Фрагмент текста:
++++
Б. М. Фетбройт: «Как-то отец принес домой радиолу. Летними вечерами он ставил ее на окно, запускал пластинки, и люди на аллее танцевали»

Б. М. Фетбройт: «Как-то отец принес домой радиолу. Летними вечерами он ставил ее на окно, запускал пластинки, и люди на аллее танцевали»

Государственный исторический музей Южного Урала продолжает публикацию серии статей-интервью Д. Г. Графова (при участии Е. П. Клавдиенко) о Челябинске и его жителях. Собеседником авторов стал старожил Тракторозаводского района Борис Михайлович Фетбройт. Интервью записано 20 марта 2013 года.

Родился я в 1941 году. Мой отец работал на Харьковском заводе, который был в 1941 году эвакуирован в Челябинск и вошел в состав Кировского завода (ЧТЗ). И отец работал на ЧТЗ в дизельно-моторном цехе. Мать ничем не занималась, сидела дома. Поселили нас в частный дом на улице Карла Маркса. Там уже жила другая семья — пожилые муж и жена. У мужа это был второй брак, от первого имелись дети, к тому времени уже взрослые. А у нее детей не было. Помню двор, белую корову. Старик давал мне кружку молока каждый день, как младенцу. А у меня была сестра, и старик говорил: если отдашь сестре, я тебе молоко больше давать не буду (сестра младше меня на три года, болела тогда, чудом выжила). Отцу давали паек — банку овсяной каши из столовой. Он приносил ее домой, и я все съедал, поэтому был крепкий. Я ходил в детский сад. У меня осталась фотография 1944 года, на которой я с воспитателями.
++++
Набор записей:
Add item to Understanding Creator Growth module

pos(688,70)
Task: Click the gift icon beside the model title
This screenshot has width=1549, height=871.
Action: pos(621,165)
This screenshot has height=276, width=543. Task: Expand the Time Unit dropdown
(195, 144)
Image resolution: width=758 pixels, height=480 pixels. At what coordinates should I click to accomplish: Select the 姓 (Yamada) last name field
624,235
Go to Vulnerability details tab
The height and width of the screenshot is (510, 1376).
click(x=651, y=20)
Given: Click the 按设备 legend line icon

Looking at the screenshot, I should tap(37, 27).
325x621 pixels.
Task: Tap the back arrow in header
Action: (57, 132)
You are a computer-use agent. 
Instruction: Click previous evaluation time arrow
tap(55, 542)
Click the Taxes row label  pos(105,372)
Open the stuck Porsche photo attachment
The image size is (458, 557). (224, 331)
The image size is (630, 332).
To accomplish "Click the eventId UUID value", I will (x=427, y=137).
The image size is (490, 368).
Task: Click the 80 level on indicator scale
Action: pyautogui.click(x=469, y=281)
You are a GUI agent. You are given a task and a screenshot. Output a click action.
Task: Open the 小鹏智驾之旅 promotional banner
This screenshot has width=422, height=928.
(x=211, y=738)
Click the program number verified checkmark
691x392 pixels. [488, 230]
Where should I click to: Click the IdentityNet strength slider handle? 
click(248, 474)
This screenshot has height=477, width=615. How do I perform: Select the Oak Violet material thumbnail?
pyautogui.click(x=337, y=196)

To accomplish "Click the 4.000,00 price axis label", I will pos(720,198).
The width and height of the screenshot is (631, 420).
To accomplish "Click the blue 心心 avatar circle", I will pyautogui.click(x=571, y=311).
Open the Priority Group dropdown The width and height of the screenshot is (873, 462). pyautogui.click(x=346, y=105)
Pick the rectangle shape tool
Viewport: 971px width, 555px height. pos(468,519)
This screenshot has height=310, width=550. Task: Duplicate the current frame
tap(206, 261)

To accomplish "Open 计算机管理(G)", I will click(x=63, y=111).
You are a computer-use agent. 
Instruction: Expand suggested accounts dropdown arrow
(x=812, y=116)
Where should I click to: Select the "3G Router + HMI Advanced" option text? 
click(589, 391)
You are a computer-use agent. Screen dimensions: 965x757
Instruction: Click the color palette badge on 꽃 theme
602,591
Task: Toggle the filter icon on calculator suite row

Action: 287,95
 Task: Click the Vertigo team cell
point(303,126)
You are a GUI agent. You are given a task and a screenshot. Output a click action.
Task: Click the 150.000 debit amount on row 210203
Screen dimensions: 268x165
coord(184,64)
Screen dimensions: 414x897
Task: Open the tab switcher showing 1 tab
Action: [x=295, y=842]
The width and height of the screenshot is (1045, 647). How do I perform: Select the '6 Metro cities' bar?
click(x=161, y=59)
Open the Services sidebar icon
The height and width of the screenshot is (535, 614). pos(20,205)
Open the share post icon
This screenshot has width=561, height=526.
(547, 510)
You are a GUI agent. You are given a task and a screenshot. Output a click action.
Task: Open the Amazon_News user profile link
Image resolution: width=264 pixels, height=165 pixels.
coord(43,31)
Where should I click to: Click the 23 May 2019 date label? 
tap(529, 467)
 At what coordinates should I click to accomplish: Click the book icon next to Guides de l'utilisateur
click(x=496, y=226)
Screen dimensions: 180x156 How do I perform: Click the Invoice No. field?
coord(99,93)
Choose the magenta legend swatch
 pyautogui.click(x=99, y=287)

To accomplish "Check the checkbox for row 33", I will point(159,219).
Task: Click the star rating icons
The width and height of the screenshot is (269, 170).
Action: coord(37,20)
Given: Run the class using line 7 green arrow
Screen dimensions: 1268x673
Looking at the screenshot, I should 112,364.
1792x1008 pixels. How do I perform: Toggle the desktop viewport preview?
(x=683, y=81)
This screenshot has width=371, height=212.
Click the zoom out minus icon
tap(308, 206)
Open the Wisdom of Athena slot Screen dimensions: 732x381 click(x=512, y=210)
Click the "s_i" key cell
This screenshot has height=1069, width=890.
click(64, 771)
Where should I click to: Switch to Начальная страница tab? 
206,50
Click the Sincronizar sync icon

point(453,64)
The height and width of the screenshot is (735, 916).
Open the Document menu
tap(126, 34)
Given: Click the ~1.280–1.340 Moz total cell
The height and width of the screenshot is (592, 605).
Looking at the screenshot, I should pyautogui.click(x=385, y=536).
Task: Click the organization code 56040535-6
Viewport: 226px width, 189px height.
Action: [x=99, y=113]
++++
Перескажите в виде краткого списка абзац интервью с Б. М. Фетбройтом, начинающийся словами «Родился я в 1941 году», сохранив его основные факты.

- Б. М. Фетбройт родился в 1941 году.
- Его отец работал на Харьковском заводе. В 1941 году завод эвакуировали в Челябинск, и он вошел в состав Кировского завода (ЧТЗ). На ЧТЗ отец трудился в дизельно-моторном цехе.
- Мать не работала и сидела дома.
- Семью поселили в частный дом на улице Карла Маркса. Там уже жили пожилые супруги: у мужа были взрослые дети от первого брака, у жены детей не было.
- Старик каждый день давал мальчику кружку молока при условии, что тот не отдаст его сестре. Сестра была на три года младше, тогда болела и чудом выжила.
- Отец получал паек: банку овсяной каши из столовой. Сын съедал ее целиком и поэтому был крепким.
- Мальчик ходил в детский сад. Сохранилась его фотография с воспитателями 1944 года.